Euclid’s telescope and its optics are designed to deliver a large view of the sky in one shot. This is crucial for a mission whose primary goal is to map, at a high sensitivity, more than one-third of the celestial sphere within six years.
This figure shows an overlay of an image of the Moon on top of an image of the sky recorded simultaneously by the 36 detectors of Euclid’s VIS instrument. The VIS image was obtained in one single shot during the initial months of testing of the spacecraft. It illustrates that the area of the sky that Euclid can observe within one pointing of the telescope, is larger than that of the full Moon. The aperture angle of the Moon’s diameter is approximately 0.5 degrees. Euclid’s gaze captures in one single observation a square area of the sky of about 0.7 times 0.7 degrees.

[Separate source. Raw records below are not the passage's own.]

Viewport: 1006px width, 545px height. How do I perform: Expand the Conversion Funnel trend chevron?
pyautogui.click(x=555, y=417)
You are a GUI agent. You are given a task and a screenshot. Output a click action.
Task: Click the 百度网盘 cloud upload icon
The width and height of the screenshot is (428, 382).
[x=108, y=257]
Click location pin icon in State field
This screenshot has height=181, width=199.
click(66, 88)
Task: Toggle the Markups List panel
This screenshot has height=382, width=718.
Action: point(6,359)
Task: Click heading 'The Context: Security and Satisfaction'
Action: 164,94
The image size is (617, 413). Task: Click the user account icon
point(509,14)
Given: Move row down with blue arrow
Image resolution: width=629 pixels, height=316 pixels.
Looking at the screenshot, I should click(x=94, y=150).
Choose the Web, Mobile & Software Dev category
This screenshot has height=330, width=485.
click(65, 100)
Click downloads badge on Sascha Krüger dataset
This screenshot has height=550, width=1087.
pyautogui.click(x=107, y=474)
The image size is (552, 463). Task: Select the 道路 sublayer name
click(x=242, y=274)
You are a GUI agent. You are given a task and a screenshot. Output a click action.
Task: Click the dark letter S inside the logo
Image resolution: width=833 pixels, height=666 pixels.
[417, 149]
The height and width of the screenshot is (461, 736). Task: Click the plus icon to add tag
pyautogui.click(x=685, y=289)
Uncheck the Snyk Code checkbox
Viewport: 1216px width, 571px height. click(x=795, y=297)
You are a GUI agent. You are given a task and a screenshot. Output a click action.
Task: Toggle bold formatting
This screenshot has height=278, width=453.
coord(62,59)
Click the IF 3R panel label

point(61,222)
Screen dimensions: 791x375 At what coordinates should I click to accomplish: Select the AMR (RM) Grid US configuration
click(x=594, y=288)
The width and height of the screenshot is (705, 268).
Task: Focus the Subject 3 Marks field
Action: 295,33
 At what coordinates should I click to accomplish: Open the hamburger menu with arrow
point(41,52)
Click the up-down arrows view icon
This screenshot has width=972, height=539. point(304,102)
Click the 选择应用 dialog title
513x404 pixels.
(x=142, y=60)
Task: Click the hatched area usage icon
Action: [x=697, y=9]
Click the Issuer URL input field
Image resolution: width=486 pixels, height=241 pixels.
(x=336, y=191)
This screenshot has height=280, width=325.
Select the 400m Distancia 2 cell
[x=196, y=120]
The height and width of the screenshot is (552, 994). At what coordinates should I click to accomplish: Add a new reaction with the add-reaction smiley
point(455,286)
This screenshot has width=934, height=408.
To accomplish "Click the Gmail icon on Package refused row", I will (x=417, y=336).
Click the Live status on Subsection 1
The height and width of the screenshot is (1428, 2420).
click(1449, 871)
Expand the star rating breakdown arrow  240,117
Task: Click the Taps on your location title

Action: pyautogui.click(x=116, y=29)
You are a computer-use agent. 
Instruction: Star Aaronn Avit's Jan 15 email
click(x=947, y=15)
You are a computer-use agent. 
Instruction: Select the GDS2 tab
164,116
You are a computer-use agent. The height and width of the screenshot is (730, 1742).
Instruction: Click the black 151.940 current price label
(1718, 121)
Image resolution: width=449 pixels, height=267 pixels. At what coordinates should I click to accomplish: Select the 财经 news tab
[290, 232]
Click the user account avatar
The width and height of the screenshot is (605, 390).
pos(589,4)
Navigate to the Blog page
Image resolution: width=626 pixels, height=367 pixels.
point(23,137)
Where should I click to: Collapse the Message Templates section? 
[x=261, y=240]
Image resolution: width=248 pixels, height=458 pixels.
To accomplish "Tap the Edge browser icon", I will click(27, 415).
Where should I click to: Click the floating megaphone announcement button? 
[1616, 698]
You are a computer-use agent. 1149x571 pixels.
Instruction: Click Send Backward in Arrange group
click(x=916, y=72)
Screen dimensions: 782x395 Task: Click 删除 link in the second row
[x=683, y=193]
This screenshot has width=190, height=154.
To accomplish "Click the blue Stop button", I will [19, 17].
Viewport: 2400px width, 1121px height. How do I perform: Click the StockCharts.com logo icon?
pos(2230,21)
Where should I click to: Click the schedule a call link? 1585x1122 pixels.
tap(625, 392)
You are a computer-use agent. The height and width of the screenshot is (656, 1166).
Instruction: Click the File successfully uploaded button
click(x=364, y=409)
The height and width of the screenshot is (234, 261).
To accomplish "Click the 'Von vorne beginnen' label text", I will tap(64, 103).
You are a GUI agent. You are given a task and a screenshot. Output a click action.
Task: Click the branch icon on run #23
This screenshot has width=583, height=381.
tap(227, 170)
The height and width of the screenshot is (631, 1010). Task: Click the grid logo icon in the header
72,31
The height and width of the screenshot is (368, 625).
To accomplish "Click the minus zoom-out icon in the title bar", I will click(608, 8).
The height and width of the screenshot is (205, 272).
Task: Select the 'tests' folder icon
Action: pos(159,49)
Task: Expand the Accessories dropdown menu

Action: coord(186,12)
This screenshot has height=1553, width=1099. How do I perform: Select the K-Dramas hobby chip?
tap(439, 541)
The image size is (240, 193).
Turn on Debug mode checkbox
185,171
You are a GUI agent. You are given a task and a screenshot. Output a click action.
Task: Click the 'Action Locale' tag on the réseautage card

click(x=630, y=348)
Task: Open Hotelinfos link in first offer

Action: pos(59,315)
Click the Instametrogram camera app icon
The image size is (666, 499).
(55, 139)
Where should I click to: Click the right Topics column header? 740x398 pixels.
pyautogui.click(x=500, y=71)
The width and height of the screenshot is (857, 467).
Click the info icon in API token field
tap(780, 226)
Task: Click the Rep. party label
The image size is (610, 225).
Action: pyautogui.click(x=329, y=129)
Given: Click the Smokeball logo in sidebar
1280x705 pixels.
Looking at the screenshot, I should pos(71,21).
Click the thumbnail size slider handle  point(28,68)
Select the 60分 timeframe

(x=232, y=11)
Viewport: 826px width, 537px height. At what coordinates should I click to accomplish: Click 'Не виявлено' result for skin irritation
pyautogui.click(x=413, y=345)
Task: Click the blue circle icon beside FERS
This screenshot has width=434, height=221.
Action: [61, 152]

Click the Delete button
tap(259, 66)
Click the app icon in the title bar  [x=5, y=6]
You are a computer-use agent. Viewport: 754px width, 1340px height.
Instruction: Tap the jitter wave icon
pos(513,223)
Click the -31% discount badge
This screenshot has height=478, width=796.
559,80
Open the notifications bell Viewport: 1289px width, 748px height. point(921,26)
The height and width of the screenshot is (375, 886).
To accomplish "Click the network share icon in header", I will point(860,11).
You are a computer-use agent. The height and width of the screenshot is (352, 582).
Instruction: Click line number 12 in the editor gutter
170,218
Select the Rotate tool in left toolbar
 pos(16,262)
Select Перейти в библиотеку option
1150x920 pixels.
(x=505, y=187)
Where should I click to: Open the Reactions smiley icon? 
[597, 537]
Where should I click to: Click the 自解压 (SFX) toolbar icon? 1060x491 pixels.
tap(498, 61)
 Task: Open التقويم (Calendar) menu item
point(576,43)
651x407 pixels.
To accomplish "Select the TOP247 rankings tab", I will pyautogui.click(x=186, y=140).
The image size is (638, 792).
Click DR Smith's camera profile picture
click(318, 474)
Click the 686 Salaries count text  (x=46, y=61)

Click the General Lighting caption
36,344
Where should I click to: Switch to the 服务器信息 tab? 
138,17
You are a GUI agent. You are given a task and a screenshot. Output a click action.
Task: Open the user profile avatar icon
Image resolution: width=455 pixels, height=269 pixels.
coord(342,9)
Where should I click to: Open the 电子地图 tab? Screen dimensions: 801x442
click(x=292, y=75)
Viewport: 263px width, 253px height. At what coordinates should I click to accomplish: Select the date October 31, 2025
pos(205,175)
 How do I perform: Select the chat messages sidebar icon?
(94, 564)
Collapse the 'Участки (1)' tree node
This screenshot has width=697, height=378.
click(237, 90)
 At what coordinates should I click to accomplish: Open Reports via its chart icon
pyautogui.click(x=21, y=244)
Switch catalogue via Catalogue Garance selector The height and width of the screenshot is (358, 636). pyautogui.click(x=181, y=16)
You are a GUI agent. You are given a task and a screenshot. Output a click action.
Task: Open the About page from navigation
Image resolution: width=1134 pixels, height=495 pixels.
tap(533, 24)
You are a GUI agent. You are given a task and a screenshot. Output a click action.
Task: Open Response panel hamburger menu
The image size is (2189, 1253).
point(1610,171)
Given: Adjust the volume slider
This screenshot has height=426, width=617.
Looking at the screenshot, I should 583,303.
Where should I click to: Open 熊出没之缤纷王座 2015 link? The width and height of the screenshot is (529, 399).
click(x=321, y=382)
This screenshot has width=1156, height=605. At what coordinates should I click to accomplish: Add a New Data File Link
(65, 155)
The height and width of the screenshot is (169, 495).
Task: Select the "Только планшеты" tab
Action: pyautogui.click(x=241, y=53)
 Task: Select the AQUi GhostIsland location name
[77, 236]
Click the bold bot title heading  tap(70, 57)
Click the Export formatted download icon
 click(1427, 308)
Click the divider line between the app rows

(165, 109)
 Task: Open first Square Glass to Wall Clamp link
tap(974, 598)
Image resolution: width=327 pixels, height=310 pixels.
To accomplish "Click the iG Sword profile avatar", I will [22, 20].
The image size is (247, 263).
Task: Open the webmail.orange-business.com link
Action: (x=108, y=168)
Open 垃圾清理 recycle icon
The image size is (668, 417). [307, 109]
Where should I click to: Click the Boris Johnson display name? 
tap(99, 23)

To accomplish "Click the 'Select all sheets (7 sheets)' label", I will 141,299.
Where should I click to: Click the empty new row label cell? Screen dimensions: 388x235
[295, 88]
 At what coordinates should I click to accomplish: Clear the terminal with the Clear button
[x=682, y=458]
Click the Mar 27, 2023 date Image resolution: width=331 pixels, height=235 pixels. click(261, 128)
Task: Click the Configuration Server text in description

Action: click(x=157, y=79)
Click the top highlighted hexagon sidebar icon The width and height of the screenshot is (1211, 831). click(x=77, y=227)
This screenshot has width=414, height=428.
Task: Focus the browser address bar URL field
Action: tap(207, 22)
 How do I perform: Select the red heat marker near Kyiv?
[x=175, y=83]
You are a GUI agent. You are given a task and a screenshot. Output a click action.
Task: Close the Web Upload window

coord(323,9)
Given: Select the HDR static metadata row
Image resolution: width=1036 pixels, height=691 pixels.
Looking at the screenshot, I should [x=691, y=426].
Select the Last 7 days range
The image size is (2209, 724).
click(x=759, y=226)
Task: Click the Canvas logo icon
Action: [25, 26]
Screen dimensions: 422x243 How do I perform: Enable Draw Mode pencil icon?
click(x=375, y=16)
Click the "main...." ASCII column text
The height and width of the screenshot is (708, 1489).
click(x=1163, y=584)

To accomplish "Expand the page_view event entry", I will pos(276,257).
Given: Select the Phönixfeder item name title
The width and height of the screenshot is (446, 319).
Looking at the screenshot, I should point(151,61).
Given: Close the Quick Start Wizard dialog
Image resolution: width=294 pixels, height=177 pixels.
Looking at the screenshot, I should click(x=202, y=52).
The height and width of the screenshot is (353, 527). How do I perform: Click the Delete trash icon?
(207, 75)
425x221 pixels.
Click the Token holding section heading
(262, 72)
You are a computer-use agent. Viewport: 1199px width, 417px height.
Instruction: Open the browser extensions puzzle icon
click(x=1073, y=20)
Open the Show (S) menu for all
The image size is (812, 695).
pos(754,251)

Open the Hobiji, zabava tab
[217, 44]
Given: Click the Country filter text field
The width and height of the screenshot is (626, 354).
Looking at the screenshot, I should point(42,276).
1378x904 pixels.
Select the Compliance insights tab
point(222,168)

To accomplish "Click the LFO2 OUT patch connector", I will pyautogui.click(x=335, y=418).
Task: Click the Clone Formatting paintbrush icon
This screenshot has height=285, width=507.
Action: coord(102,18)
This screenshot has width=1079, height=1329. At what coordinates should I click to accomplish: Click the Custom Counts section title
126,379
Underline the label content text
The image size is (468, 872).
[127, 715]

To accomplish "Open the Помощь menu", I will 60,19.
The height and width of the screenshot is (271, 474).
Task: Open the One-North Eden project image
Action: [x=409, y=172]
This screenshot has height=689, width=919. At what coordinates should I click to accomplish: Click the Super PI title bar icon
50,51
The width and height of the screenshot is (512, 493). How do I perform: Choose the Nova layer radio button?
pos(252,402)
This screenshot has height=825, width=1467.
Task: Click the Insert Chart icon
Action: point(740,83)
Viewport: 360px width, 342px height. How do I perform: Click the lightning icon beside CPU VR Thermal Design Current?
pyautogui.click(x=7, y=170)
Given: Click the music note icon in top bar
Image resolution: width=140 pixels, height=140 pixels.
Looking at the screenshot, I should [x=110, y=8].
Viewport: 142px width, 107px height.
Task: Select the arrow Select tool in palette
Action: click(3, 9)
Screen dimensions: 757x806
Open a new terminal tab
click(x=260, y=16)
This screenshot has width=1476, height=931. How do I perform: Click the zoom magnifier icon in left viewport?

To achieve this, VIS is equipped with 36 CCDs (Charge Coupled Devices, a type of camera sensor), arranged in a 6x6 grid; each sensor having more than 4000x4000 pixels. The NIPS instrument is fitted with a 4x4 grid of near-infrared sensors of more than 2000x2000 pixels each. While VIS measures the shapes of the galaxies, NISP measures their brightness (and how it changes over wavelengths), requiring a smaller number of detector arrays that have larger pixels.
Euclid is the only telescope that currently can observe such a large area of the sky in one single sitting with such sharpness, in visible and near-infrared light.